The question is why do databases fall outside [the general principle of copyright], when the costs of compilation are in many cases substantial for the initial party and trivial for anyone who receives judicial blessing to copy the base? In answering this question, it will not do to say, as the Supreme Court said in the well known decision in Feist Publications v. Rural Telephone Service, (1991) that these compilations are not “original” in the sense that it requires no thought to check the spelling of the entries and to put them all in alphabetical order. But that obvious point should be met with an equally obvious rejoinder. If it requires no thought or intelligence to put the information together, then why not ask the second entrant into the market to go through the same drudge work as the first.

This is exactly what we see happening with Open Street Map. Ordnance Survey in the UK have rights over the map data they have collected. The protection covers the collection of geospatial data that they have created, they are not granted a monopoly in geospatial data.

This leaves a special case of databases, those which are created at low cost as a by-product of normal business. Examples used in Boyle’s article are telephone numbers, television schedules and concert times. Boyle gives us the answer directly

the [European] court ruled that the mere running of a business which generates data does not count as “substantial investment” enough to trigger the database right.

This reminds me strongly of The Smell of Food and the Sound of Coins a folk tale in which a wise judge decides that a restaurateur may charge for the smell of food wafting from his restaurant, however the appropriate price is the sound of coins chinking together.

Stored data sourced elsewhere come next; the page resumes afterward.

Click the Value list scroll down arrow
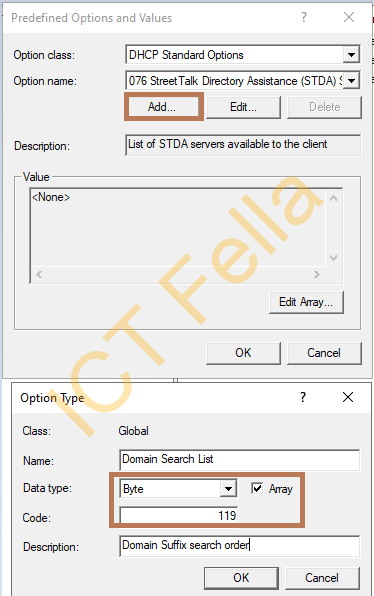374x596 pixels. (x=333, y=258)
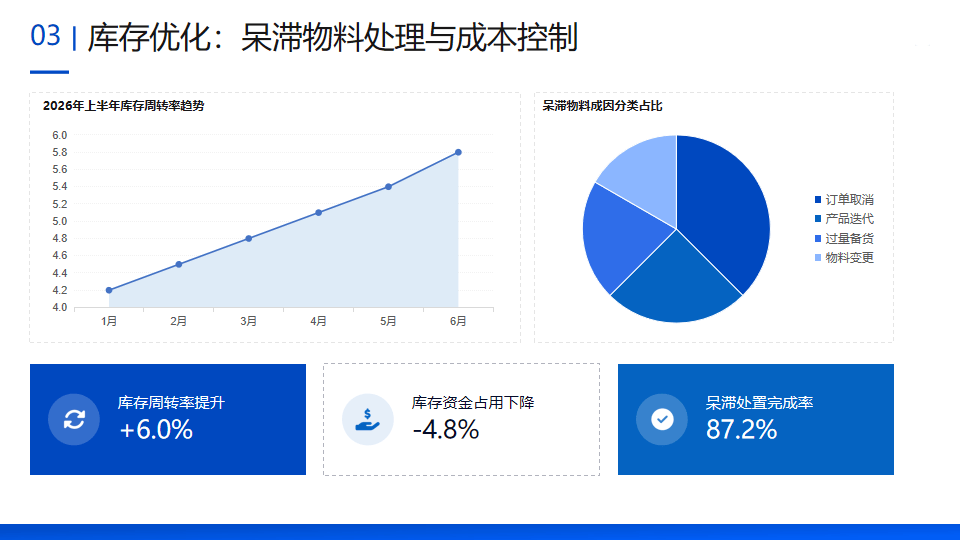Click the checkmark circle icon

click(x=662, y=419)
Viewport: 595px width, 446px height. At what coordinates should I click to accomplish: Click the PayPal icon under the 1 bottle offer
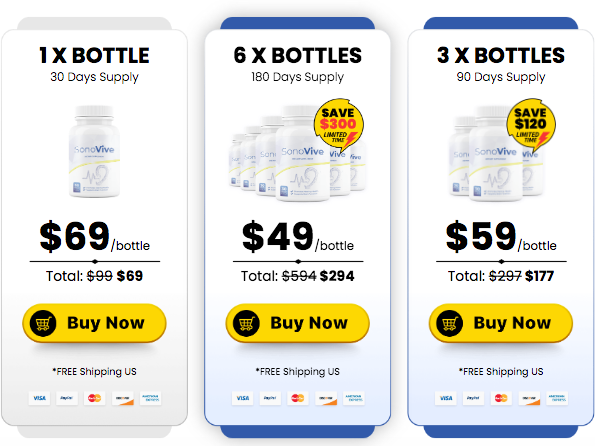point(67,398)
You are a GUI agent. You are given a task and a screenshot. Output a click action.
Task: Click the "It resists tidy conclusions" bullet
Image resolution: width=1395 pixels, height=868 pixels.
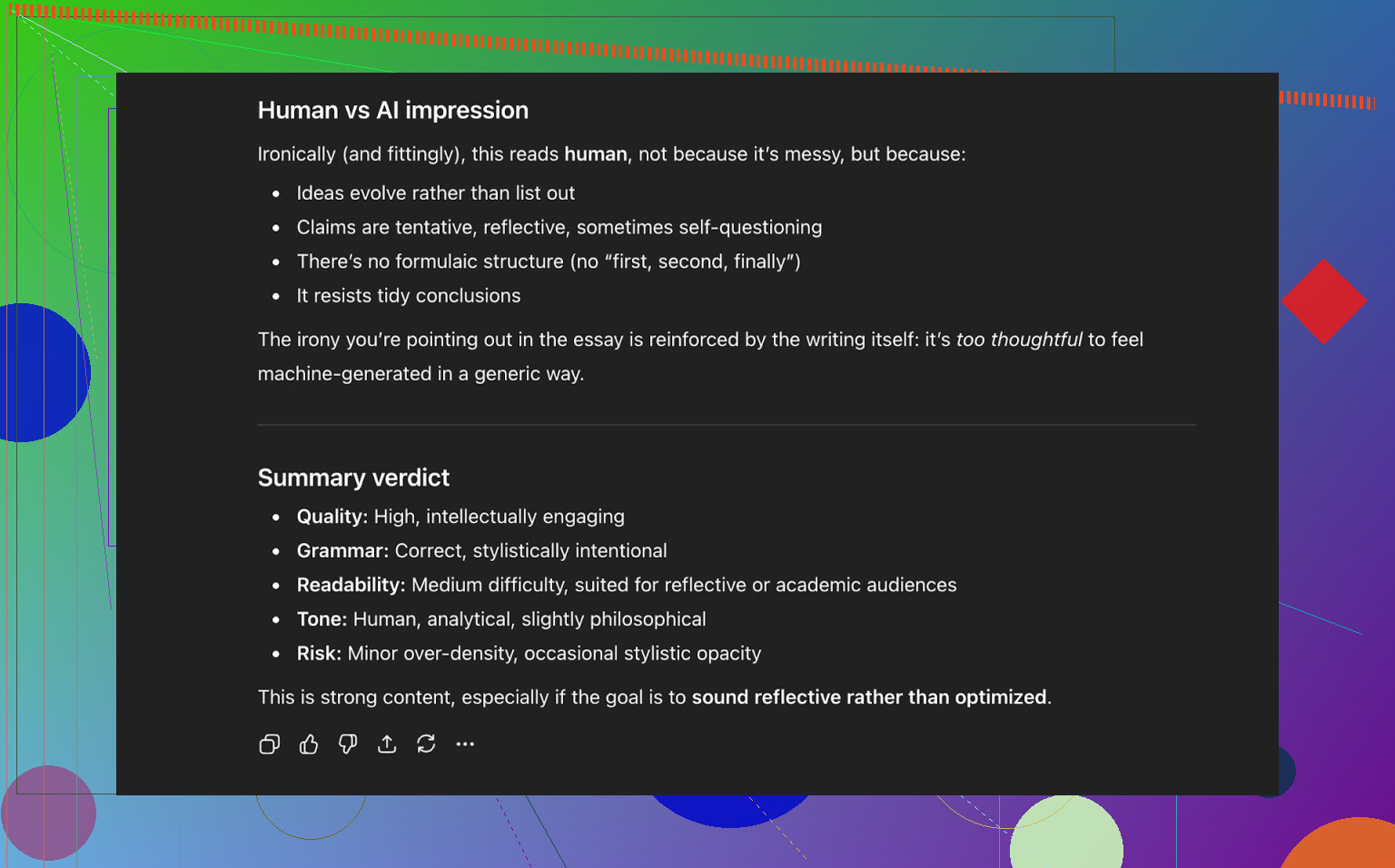point(408,296)
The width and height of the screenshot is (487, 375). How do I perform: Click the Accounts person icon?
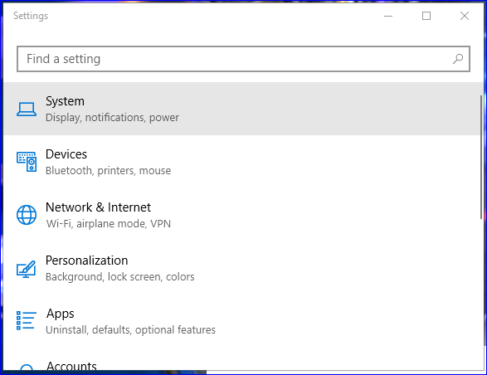point(26,367)
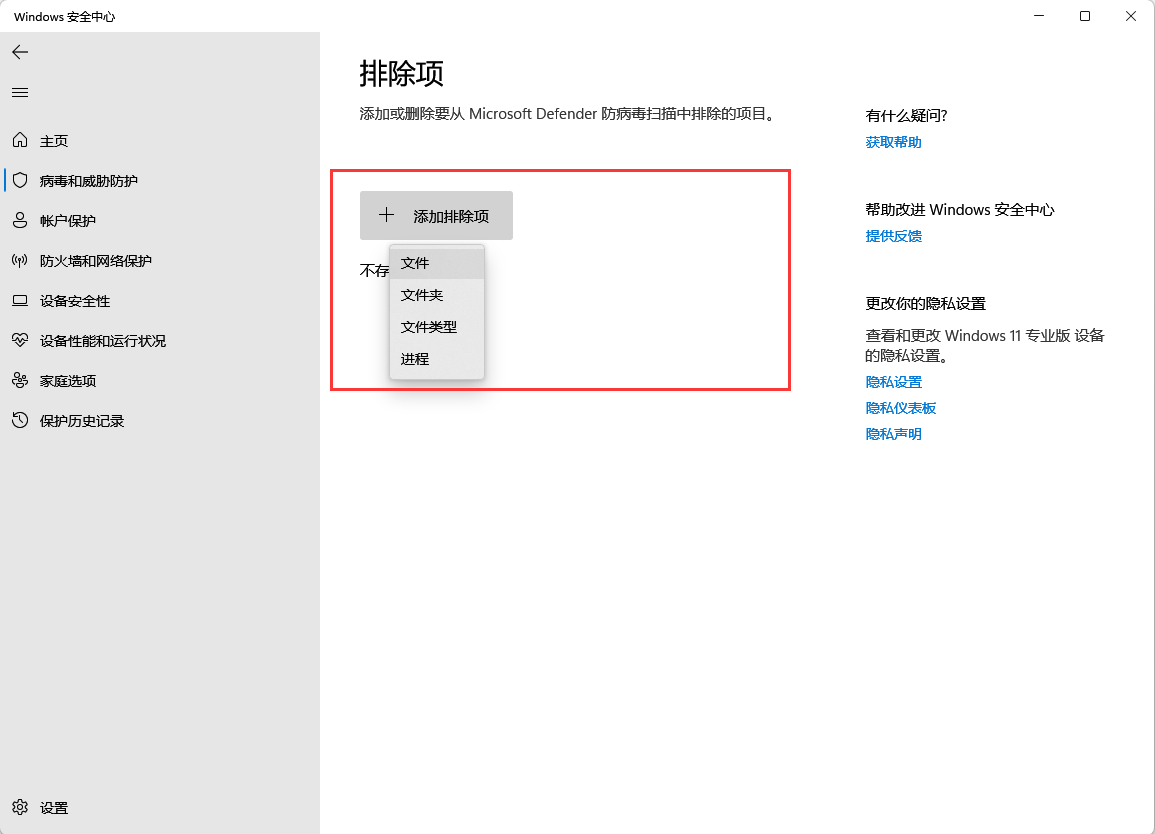Choose 文件类型 exclusion option
This screenshot has height=834, width=1155.
coord(428,327)
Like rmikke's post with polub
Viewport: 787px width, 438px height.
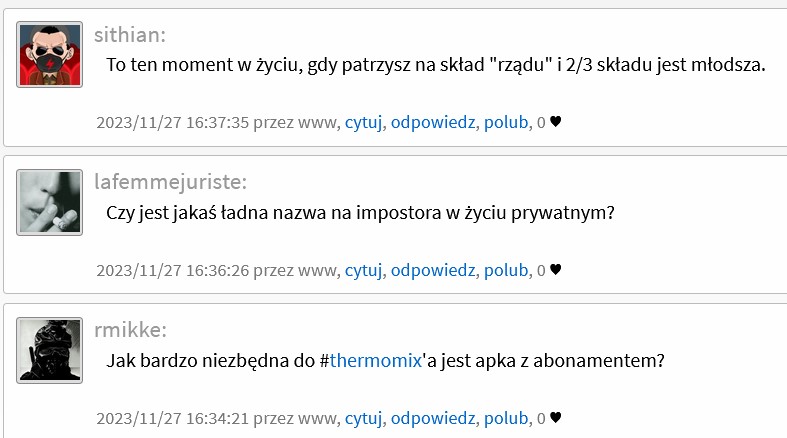pyautogui.click(x=506, y=418)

That a database right may not and should not apply in all cases, and that there is a requirement to restrict anti-competitive practices, does not necessarily extend to the conclusion that a right is not required.

It seems to me that much of the debate around intellectual property rights has focussed on how they are used to keep things closed. Having suggested earlier that we have only the abilities to keep databases locked away or in contrast open them completely, I’d like to consider what it might mean to have a database right for keeping things open.

In response to Thomas Hazlett’s contribution Boyle asks

How many databases are now created and maintained entirely “free” and thus escape commercial directories altogether? There are obviously many, both in the scientific and the consumer realm. One can no more omit these from consideration, than one can omit free software from the software market.

This strikes me as a great comparison to consider. Taking one of the most prevalent free software licenses, the Gnu Public License, what might that look like for data?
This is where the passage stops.